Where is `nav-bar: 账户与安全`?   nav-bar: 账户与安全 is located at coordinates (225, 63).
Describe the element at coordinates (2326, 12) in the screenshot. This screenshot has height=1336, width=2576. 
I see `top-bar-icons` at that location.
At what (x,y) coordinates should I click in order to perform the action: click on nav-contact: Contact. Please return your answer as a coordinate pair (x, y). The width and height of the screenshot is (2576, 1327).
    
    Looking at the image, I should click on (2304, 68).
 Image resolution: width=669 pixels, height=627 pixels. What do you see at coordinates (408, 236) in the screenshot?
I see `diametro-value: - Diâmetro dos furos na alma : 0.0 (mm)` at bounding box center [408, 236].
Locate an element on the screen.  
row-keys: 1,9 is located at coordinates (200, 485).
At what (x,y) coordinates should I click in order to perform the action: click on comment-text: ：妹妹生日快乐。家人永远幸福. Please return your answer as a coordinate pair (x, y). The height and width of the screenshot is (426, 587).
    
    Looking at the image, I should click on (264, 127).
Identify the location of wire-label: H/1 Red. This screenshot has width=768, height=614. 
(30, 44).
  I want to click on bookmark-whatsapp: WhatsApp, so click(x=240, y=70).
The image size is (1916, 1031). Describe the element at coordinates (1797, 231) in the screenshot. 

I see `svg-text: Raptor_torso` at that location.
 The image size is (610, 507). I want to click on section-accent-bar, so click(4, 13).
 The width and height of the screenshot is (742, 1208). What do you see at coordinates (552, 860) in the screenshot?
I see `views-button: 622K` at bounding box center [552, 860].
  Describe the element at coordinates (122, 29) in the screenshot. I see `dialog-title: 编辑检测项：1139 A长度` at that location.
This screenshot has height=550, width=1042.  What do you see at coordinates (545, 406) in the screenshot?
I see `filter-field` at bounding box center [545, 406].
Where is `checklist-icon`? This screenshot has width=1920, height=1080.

= = =

Copy every row above word for word, changing nothing.

▶ _Written solution_
Where is `nav-bar: 账户与安全`?   nav-bar: 账户与安全 is located at coordinates (225, 63).
Describe the element at coordinates (2326, 12) in the screenshot. This screenshot has height=1336, width=2576. 
I see `top-bar-icons` at that location.
At what (x,y) coordinates should I click in order to perform the action: click on nav-contact: Contact. Please return your answer as a coordinate pair (x, y). The width and height of the screenshot is (2576, 1327).
    
    Looking at the image, I should click on (2304, 68).
 Image resolution: width=669 pixels, height=627 pixels. What do you see at coordinates (408, 236) in the screenshot?
I see `diametro-value: - Diâmetro dos furos na alma : 0.0 (mm)` at bounding box center [408, 236].
Locate an element on the screen.  
row-keys: 1,9 is located at coordinates (200, 485).
At what (x,y) coordinates should I click in order to perform the action: click on comment-text: ：妹妹生日快乐。家人永远幸福. Please return your answer as a coordinate pair (x, y). The height and width of the screenshot is (426, 587).
    
    Looking at the image, I should click on (264, 127).
Identify the location of wire-label: H/1 Red. This screenshot has width=768, height=614. 
(30, 44).
  I want to click on bookmark-whatsapp: WhatsApp, so click(x=240, y=70).
The image size is (1916, 1031). Describe the element at coordinates (1797, 231) in the screenshot. 

I see `svg-text: Raptor_torso` at that location.
 The image size is (610, 507). I want to click on section-accent-bar, so click(4, 13).
 The width and height of the screenshot is (742, 1208). What do you see at coordinates (552, 860) in the screenshot?
I see `views-button: 622K` at bounding box center [552, 860].
  Describe the element at coordinates (122, 29) in the screenshot. I see `dialog-title: 编辑检测项：1139 A长度` at that location.
This screenshot has height=550, width=1042.  What do you see at coordinates (545, 406) in the screenshot?
I see `filter-field` at bounding box center [545, 406].
Where is `checklist-icon`? This screenshot has width=1920, height=1080.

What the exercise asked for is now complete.